Ainda não se sabe exatamente como será o Twitter libertário de Elon Musk. Mas, no meu Twitter ideal – que não existe nem existirá, pois mesmo que por milagre eu ganhasse 44 bilhões de dólares, compraria destilarias escocesas, estúdios de cinema italianos e folios do Shakespeare bem antes de investir em uma rede social –, estaria liberado pedir a morte de fascistas, comunistas, liberais, monarquistas, identitários, lulistas, bolsonaristas e até de tucanos (se alguém lembrar que esses existem). “Ai, que feio, discurso de ódio“, protesta o delicado millenial. Sim, e daí? Como qualquer sentimento humano, o ódio merece expressão. “Porém meu ódio é o melhor de mim“, já dizia um poeta perdido entre melancolias e mercadorias. 

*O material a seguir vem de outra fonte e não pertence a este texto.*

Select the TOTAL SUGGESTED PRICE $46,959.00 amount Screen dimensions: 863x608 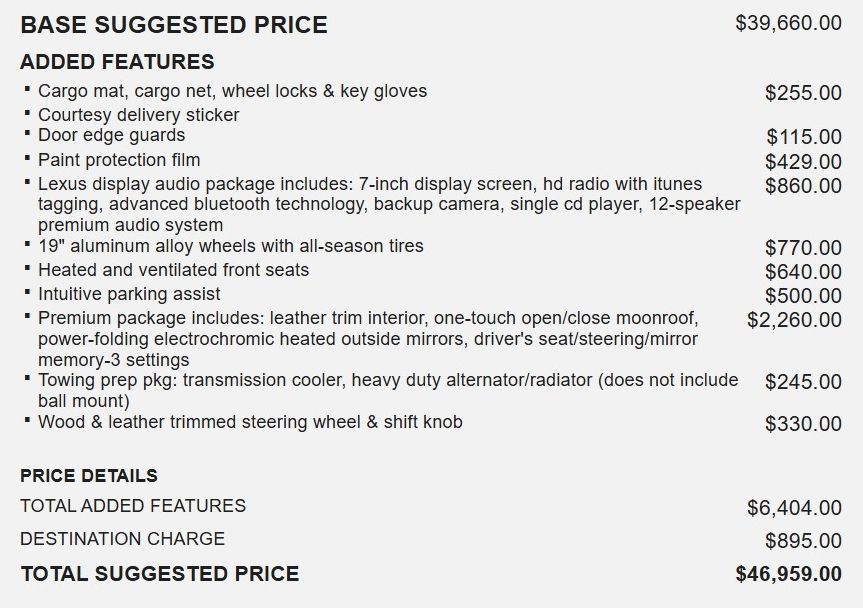[x=789, y=574]
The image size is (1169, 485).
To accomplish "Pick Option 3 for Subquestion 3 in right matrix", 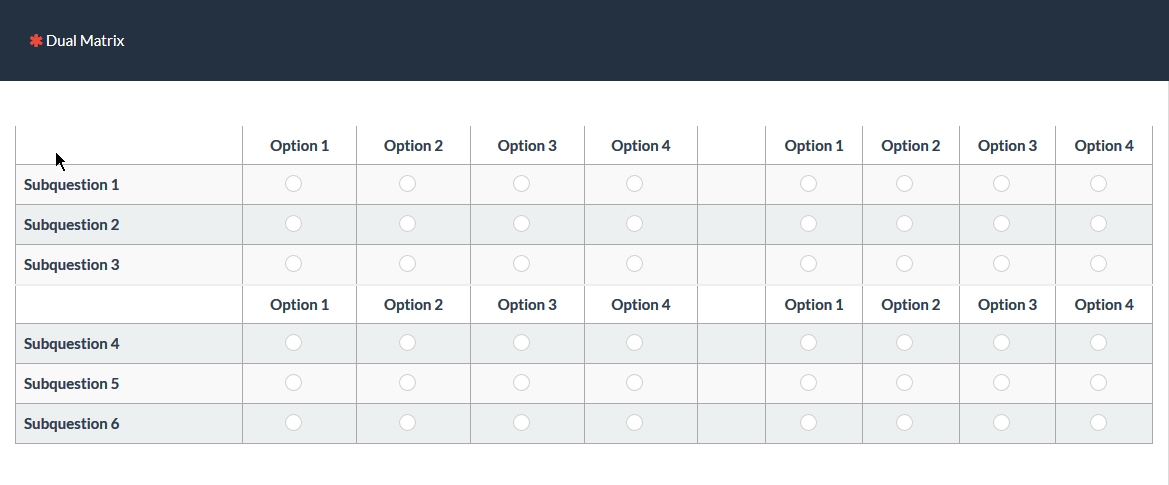I will click(1001, 263).
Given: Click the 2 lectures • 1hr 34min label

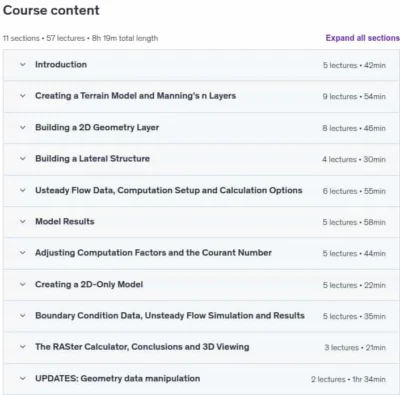Looking at the screenshot, I should click(348, 379).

Agora, suponha que depois do slogan “morte aos fascistas“, algum tuiteiro informasse meu nome e endereço, ou a escola onde meus filhos estudam. O perigo real e imediato começaria a dar as caras, não? Não avento uma hipótese remota: grupos radicais das mais variadas colorações políticas têm o mau hábito de indicar onde vivem seus opositores, para intimidá-los. A militância trans, por exemplo, já fez isso com J.K. Rowling. Tal prática será permitida no Liber-Twitter?

Agora, repare o leitor nos possíveis objetos de ódio que elenquei dois parágrafos acima. São todos filiações ideológicas, políticas e/ou partidárias. Quero crer que a situação seria substancialmente diferente se alguém fosse à internet pedir a morte não de comunas ou reaças, mas de negros, ou de judeus, índios, orientais, brancos. Quem reivindica a morte de bolsonaristas ou lulistas talvez esteja apenas expressando de forma desastrada o desejo razoável de que essas forças políticas se esgotem e desapareçam. Já quem pede a morte de um grupo étnico está sempre sendo literal. Isso será permitido no novo Twitter?

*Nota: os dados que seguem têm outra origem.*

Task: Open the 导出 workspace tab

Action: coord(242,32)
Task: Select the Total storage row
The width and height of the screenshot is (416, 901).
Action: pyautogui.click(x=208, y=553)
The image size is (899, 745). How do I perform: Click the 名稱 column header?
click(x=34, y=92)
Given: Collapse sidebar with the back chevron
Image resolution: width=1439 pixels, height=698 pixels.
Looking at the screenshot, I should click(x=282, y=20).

Espero que não. É ótimo que Musk anuncie a liberdade de expressão como princípio, mas, sem parâmetros mínimos, o Twitter estará aberto a todos os crimes e aberrações, da divulgação de pornografia infantil a campanhas de recrutamento do Estado Islâmico. O que não se compreende nas redes sociais – não apenas dessa que agora pertence ao criador da Tesla, mas também no Facebook de Mark Zuckerberg – é o mistério quase oracular que cerca seus mecanismos de regulação. Objetividade e transparência nos critérios do que é ou não admissível seriam uma bem-vinda mudança.

Há ainda um argumento libertário que serviria para deixar tudo exatamente como está, com os caprichosos algoritmos das redes censurando qualquer palavra “ofensiva” aos melindres dos justiceiros da internet. Vai mais ou menos assim: redes sociais são companhias privadas – e com a jogada bilionária de Musk, o Twitter passará a ser uma companhia de capital fechado – que têm o direito de instaurar suas próprias regras de uso, como fazem tantos prestadores de serviços, de  escolas a academias de ginástica.

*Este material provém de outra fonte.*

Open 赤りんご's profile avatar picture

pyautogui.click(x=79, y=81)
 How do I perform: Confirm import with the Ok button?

Só que redes sociais não são restaurantes instaurando seus códigos de vestimenta. Trata-se de um mercado global com poucos players, e se dois ou três resolvem dizer que o cliente só entra no salão de black tie, quem só tem jeans e camiseta no armário fica de fora da festa. 

As consequências deletérias desse domínio das redes sobre o debate público vêm sendo examinados por vários estudiosos e críticos (a propósito, recomendo o recente artigo do psicólogo Jonathan Haidt, – coautor de “The Coddling of the American Mind”, desalentador inventário da censura woke nas universidades americanas – na revista The Atlantic). Só não dá para dizer que o público é uma vítima passiva desse processo. Fomos nós que escolhemos Facebook, Twitter, WhatsApp, YouTube e alguns menos cotados como meios preferenciais para o bate-papo (ou bate-boca) político. Como o proverbial gênio não retornará à garrafa, Haidt, no artigo mencionado acima, deixa algumas sugestões simples para melhorar o ambiente nas redes. Uma delas foi aventada por Musk: verificação efetiva de usuários, para banir bots e perfis falsos das redes. Haidt propõe ainda medidas para obrigar os usuários a ler os textos que compartilham, em vez de divulgar conclusões equivocadas a partir de títulos que não raro até os mais respeitáveis veículos sensacionalizam no esforço de conseguir cliques.  

Se essas providências dariam resultados uma vez efetivadas, só saberemos com o tempo. De imediato, dá para constatar que elas não são censórias. Já é um bom ponto de partida.